Toute tentative auprès de la direction pour revoir notre fonctionnement, en tenant compte de la charge de travail supplémentaire générée par la situation actuelle, a été vaine. Nous avions beau plaider le fait que passer autant d’heures devant un écran devient contre-productif pour les enseignants comme pour les élèves, ça ne changeait rien. Je trouve d’ailleurs paradoxal qu’après avoir enseigné aux jeunes pendant des années qu’ils devaient passer le moins de temps possible à l’écran, on fasse maintenant tout le contraire, sans plus tenir compte des impacts sur leur santé.
Je dois ajouter qu’il n’y a pas que la direction d’école qui manque d’ouverture. Le ministère de l’Éducation n’est guère mieux, alors qu’il n’a pas cru bon d’alléger les matières inscrites au programme en vue des examens de fin d’année. Bien sûr, il a publié une liste de savoirs essentiels, mais si vous prenez le temps de la comparer avec certains programmes d’étude, vous comprendrez qu’il s’agit d’un simple copier-coller des grands titres du programme. C’est donc une pression supplémentaire qu’on fait peser sur les épaules du personnel enseignant, de même que sur celles des élèves.
Des moments de plaisir disparus
Depuis le printemps, l’école que nous connaissions et que nous aimions n’existe plus. Fini, l’ambiance énergisante de la classe! Fini, les activités parascolaires! Fini, les éclats de rire avec les amis! Fini, les moments de complicité avec les collègues! L’école se résume maintenant à passer la journée entière dans une pièce, seule derrière un écran d’ordinateur. Comment peut-on ne pas déprimer? Comment peut-on ne pas être affecté?
Autour de moi, il n’y a que des collègues sur le point de tomber au combat et des élèves en « épuisement scolaire », les uns comme les autres me confiant leur désespoir. C’est difficile d’écouter les souffrances de ceux qu’on aime sans être en mesure de trouver des solutions.
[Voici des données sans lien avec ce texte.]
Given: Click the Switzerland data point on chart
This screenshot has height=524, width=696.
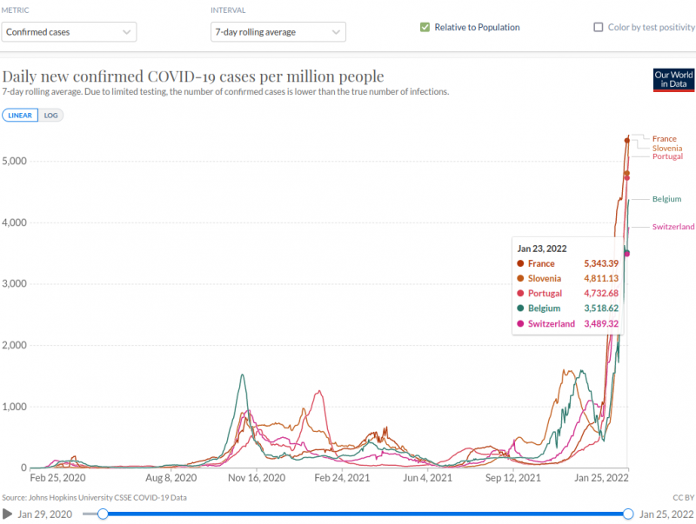Looking at the screenshot, I should click(626, 254).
C’est à ce moment précis que je me suis retrouvée moi-même en congé maladie, lorsque j’ai réalisé qu’il n’y avait pas de solution. J’essayais de tenir le coup en me comparant au personnel de la santé dont la situation est encore pire, mais cette mince consolation n’a pas suffi pour me garder au travail.
Une grande question en suspens
L’épuisement professionnel et une période plus difficile sur le plan personnel ont fini par avoir le dessus sur ma volonté. Je suis en arrêt de travail depuis quelques semaines et je ne sais pas encore quand je serai en mesure de reprendre le boulot. Est-ce que je retrouverai un jour tout le plaisir et le bonheur que l’enseignement me procurait? Oui, j’en suis certaine. De cette certitude dépend ma guérison, je n’ai donc pas le choix d’y croire.